Kopiere die Zeilen von der Zeile mit "Click the Сообщить об ошибке link" bis zur Zeile mit "tap(518, 202)", beide eingeschlossen, Zeichen für Zeichen. Lass die Bilder dabei weg.

Einträge zum Zeigen auf Wörter und Elemente
=======

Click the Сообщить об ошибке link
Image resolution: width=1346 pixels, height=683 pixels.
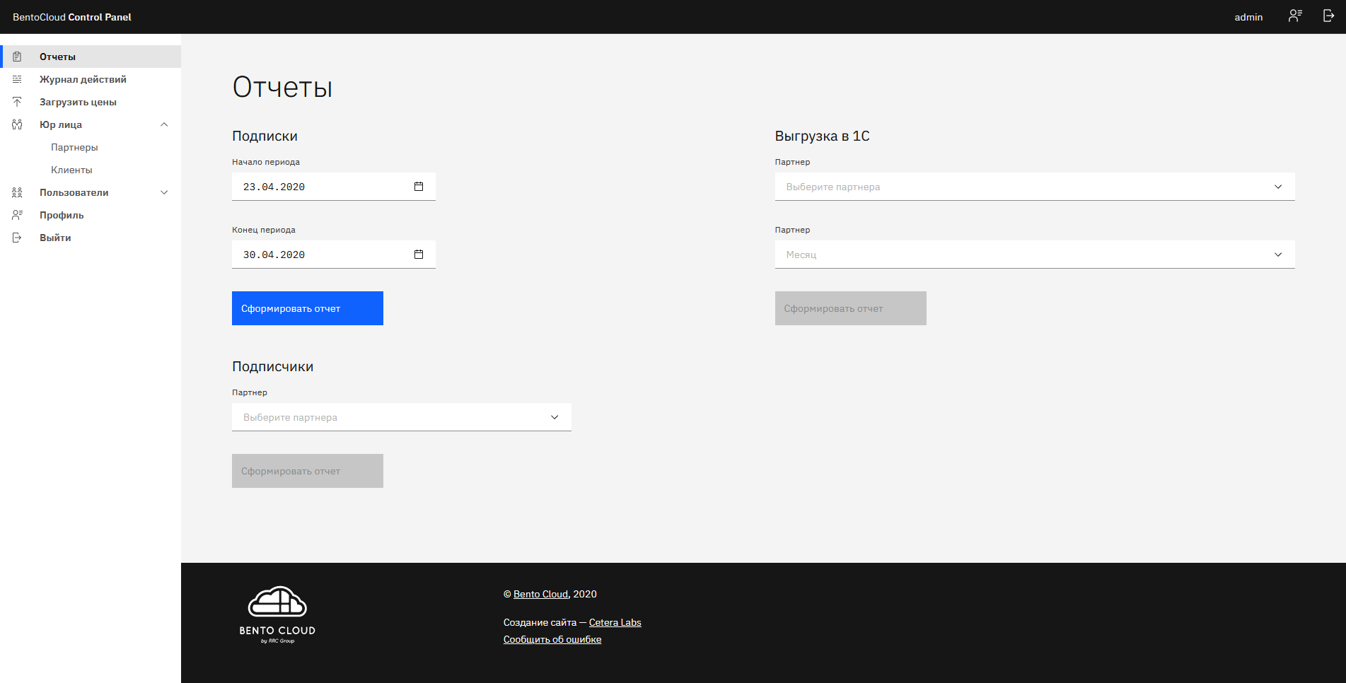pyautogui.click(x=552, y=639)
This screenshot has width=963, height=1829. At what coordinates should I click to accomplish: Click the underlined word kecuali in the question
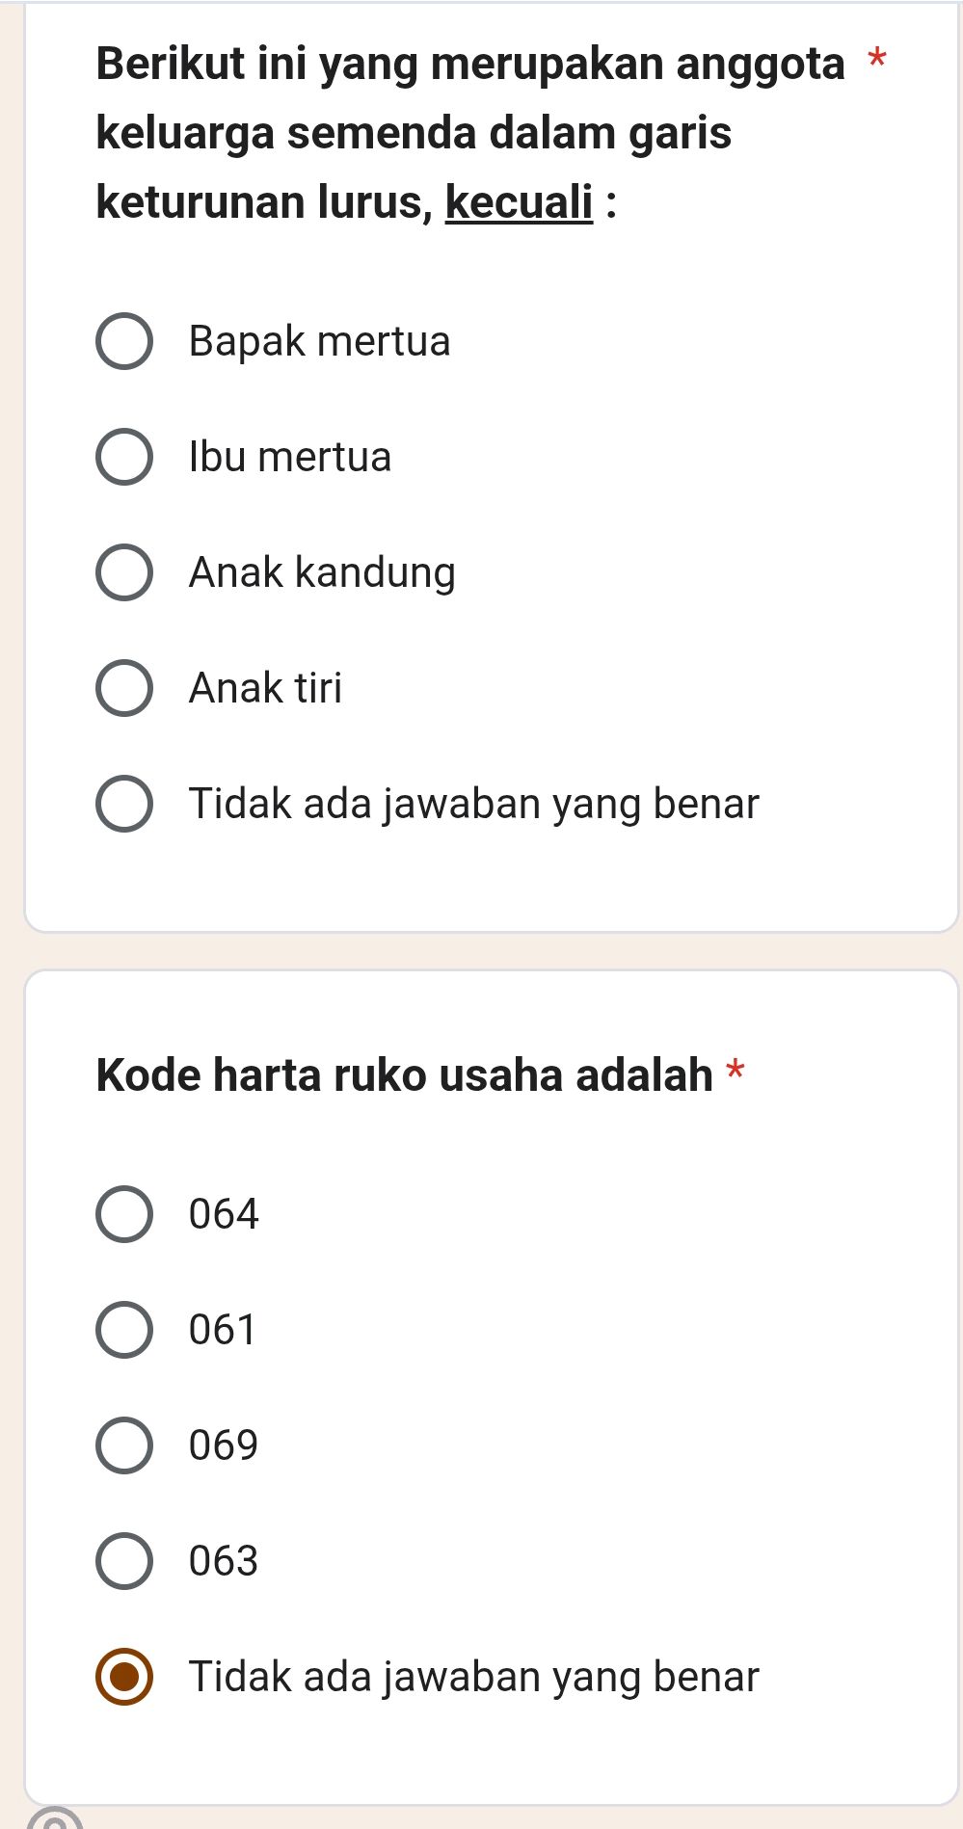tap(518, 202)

=======

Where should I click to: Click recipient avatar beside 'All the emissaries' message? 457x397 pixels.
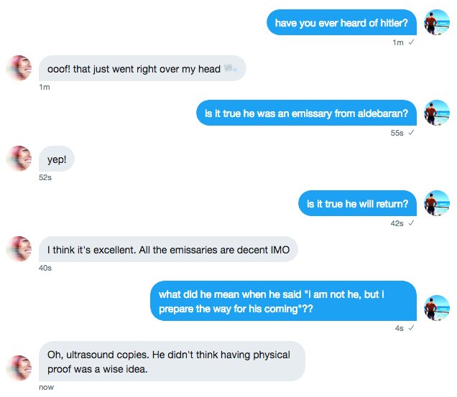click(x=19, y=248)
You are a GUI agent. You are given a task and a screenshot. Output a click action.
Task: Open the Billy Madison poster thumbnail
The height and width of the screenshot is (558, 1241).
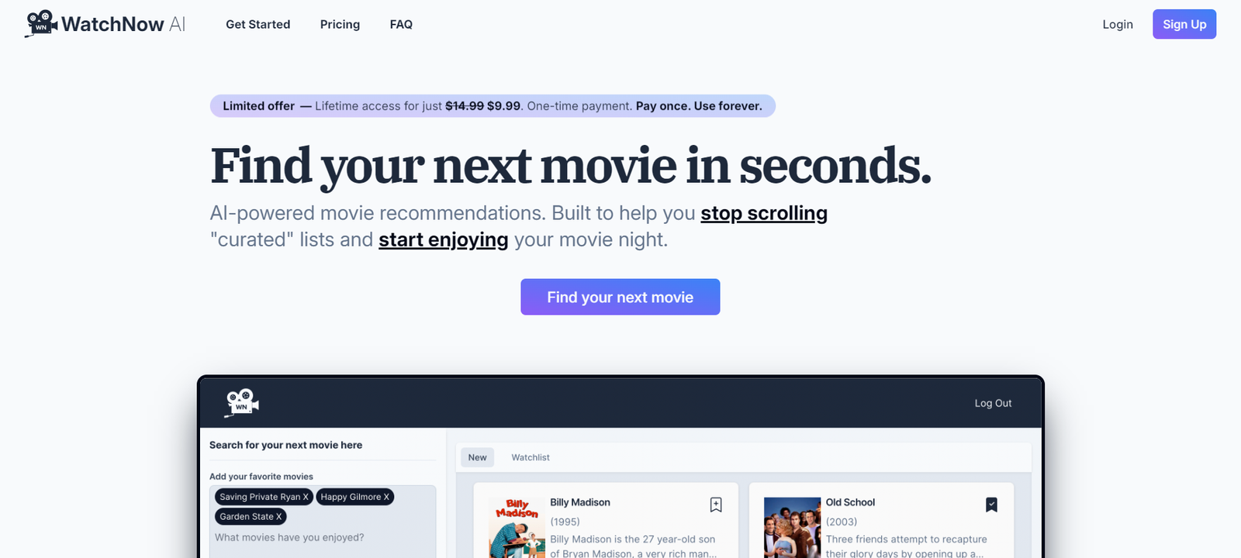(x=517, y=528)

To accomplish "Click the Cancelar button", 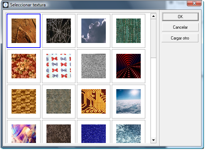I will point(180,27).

=======

> [Antwort]
Click the Сообщить об ошибке link
Image resolution: width=1346 pixels, height=683 pixels.
pyautogui.click(x=552, y=639)
This screenshot has width=963, height=1829. At what coordinates should I click to accomplish: Click the underlined word kecuali in the question
tap(518, 202)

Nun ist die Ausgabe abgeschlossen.